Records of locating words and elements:
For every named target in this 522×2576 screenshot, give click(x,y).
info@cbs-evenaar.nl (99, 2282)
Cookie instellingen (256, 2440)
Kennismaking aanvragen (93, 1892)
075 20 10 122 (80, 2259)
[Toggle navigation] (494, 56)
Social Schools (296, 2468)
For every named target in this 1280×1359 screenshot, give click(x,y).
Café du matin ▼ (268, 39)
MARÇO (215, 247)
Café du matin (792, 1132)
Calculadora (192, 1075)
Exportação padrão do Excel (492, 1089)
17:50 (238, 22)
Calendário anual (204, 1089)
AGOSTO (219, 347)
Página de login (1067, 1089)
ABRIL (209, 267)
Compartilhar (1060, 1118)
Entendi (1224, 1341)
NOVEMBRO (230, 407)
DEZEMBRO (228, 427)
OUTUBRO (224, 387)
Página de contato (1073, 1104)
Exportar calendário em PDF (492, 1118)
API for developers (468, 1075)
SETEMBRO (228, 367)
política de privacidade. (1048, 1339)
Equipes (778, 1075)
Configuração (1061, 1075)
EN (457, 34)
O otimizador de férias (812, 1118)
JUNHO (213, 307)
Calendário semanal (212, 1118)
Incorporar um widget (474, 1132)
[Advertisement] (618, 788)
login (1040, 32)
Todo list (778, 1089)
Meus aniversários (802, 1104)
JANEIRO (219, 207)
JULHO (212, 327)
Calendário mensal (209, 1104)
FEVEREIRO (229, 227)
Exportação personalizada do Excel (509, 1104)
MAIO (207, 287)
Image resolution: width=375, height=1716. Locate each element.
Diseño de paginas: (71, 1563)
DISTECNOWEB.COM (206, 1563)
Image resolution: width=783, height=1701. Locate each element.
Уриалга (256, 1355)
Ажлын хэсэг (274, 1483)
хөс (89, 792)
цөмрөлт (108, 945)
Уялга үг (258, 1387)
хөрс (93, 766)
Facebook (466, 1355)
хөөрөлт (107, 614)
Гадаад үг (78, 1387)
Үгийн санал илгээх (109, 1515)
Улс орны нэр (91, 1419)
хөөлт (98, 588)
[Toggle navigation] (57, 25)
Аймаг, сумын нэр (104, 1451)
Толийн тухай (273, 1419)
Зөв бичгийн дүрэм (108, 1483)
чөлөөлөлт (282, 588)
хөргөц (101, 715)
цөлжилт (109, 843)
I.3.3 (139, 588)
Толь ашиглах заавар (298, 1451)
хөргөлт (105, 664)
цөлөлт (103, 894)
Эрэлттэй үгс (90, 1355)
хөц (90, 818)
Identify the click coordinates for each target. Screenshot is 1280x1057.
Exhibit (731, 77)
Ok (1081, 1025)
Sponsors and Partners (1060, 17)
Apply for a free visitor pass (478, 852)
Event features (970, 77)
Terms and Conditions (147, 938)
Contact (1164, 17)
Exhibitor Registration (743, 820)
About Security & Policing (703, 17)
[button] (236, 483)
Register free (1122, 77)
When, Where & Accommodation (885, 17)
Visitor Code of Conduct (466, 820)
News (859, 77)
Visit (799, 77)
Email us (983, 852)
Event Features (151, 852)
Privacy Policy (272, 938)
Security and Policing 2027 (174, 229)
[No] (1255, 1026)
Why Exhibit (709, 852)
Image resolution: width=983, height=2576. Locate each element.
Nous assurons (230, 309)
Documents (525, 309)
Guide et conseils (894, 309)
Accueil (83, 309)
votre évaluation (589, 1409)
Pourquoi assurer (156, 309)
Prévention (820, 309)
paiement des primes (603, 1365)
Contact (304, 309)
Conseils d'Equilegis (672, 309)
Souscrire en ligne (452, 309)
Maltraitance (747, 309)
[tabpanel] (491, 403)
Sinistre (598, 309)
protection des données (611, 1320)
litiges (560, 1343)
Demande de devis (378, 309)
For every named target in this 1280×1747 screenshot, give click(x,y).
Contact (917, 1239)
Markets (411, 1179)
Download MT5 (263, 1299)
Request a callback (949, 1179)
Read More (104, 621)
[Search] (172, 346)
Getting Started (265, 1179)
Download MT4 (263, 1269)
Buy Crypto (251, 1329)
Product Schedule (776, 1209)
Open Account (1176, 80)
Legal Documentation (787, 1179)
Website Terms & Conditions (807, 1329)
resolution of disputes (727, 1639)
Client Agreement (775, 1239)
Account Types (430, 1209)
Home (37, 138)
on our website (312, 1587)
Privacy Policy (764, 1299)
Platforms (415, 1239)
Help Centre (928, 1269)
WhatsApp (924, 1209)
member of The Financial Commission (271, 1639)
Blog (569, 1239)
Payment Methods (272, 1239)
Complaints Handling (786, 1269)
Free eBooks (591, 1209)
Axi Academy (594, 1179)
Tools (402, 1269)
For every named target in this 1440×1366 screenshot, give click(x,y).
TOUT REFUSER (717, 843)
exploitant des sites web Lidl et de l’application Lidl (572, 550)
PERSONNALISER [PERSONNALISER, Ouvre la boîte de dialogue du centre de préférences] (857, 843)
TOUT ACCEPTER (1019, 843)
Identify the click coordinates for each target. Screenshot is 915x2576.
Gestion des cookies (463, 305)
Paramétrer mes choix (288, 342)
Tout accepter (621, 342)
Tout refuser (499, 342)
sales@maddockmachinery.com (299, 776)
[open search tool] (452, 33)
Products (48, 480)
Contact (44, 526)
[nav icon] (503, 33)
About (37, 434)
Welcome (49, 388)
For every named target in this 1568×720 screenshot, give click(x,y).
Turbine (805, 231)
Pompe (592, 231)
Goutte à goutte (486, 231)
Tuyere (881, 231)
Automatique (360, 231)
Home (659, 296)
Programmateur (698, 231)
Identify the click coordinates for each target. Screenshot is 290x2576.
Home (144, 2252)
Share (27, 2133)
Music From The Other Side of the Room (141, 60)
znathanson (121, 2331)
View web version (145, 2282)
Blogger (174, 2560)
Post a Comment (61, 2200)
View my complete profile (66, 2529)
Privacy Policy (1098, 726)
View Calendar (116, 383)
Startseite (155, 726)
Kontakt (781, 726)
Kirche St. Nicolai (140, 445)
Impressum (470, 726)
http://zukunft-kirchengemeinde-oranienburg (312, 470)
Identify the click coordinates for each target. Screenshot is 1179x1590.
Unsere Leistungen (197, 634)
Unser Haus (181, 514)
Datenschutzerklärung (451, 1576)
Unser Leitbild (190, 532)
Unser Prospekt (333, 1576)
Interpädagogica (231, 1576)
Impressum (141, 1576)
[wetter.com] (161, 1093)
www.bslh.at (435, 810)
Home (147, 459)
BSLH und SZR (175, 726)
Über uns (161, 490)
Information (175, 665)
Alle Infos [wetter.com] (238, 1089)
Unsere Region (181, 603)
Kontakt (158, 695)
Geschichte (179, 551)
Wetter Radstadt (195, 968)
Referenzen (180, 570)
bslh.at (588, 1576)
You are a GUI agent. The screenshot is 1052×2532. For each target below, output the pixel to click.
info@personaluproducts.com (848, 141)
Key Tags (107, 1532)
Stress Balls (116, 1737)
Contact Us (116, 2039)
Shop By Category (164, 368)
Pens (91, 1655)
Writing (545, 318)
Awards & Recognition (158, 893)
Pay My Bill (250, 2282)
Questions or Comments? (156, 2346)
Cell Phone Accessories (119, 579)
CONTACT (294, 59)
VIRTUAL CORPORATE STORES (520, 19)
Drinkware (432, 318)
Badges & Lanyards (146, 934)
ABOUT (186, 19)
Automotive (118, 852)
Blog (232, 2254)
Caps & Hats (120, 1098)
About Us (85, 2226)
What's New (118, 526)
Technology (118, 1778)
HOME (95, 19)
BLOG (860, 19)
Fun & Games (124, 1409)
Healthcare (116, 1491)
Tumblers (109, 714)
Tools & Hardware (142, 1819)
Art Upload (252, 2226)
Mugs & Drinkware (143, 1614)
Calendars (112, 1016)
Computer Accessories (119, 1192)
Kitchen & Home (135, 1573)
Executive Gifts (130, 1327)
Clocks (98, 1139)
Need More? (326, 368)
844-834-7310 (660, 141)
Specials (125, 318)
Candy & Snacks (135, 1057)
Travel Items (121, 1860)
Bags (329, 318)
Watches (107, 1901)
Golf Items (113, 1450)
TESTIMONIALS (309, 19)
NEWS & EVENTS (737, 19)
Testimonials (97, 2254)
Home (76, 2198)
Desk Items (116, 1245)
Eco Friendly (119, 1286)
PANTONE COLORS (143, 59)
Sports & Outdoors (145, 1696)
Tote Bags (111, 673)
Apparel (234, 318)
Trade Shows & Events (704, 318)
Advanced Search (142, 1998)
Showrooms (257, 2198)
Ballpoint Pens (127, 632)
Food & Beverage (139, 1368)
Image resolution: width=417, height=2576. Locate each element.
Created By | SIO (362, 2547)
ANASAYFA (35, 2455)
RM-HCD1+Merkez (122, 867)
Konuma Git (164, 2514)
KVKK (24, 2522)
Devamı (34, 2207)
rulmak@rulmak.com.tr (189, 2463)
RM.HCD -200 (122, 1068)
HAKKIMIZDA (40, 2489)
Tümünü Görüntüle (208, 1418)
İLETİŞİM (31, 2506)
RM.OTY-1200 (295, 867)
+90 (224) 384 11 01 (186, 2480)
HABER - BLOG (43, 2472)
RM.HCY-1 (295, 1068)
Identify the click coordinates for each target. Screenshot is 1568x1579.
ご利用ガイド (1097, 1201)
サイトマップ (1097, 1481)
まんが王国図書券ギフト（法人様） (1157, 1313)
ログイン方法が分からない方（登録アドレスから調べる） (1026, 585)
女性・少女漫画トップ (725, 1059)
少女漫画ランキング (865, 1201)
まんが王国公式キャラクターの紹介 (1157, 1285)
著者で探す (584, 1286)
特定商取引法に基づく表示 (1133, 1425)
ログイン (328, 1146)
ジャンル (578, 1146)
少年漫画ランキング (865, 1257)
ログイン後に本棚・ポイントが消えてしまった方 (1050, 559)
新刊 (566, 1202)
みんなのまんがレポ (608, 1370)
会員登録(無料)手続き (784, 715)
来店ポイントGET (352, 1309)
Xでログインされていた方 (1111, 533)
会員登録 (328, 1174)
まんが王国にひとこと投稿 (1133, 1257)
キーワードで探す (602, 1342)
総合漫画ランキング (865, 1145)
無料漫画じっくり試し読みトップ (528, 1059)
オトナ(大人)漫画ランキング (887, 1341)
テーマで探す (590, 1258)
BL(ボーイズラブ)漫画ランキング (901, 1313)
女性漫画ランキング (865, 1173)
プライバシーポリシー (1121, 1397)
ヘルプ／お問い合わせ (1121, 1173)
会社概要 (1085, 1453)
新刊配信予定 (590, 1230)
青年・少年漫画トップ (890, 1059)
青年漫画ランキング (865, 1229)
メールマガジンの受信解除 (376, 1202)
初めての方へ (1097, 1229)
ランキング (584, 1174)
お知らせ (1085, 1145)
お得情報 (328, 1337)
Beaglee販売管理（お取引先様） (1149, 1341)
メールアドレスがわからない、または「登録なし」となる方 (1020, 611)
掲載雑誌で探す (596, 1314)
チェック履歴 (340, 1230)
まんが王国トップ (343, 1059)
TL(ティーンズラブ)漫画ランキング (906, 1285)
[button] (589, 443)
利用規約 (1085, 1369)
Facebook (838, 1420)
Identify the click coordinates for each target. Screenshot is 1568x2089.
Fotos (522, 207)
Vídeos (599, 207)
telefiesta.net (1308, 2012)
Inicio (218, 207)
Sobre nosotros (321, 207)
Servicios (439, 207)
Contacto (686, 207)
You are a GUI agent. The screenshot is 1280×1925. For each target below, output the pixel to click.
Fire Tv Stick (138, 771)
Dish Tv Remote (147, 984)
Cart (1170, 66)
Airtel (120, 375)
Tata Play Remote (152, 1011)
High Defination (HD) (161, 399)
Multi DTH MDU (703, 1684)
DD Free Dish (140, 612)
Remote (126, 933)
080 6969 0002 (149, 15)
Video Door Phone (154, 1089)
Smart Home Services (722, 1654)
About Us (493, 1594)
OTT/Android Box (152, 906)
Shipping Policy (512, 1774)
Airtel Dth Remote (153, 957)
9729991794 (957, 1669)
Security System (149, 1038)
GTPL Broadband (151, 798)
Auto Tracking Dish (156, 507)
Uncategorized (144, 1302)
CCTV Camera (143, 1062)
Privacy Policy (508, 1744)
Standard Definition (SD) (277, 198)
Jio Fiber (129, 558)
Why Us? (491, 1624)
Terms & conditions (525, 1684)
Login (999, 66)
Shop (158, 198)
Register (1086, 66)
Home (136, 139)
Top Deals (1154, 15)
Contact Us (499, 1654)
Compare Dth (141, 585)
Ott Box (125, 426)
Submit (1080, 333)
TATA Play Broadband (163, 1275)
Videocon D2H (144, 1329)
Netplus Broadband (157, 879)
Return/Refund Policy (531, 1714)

> WHAT IS BEING ASKED
Render everything from the start of the entries down to the line containing "Social Schools (296, 2468)", that line included, as a Markdown table with the columns Row and Text. Omit blank lines.

> FINISHED EXERCISE
| Row | Text |
|---|---|
| 1 | For every named target in this 522×2576 screenshot, give click(x,y). |
| 2 | info@cbs-evenaar.nl (99, 2282) |
| 3 | Cookie instellingen (256, 2440) |
| 4 | Kennismaking aanvragen (93, 1892) |
| 5 | 075 20 10 122 (80, 2259) |
| 6 | [Toggle navigation] (494, 56) |
| 7 | Social Schools (296, 2468) |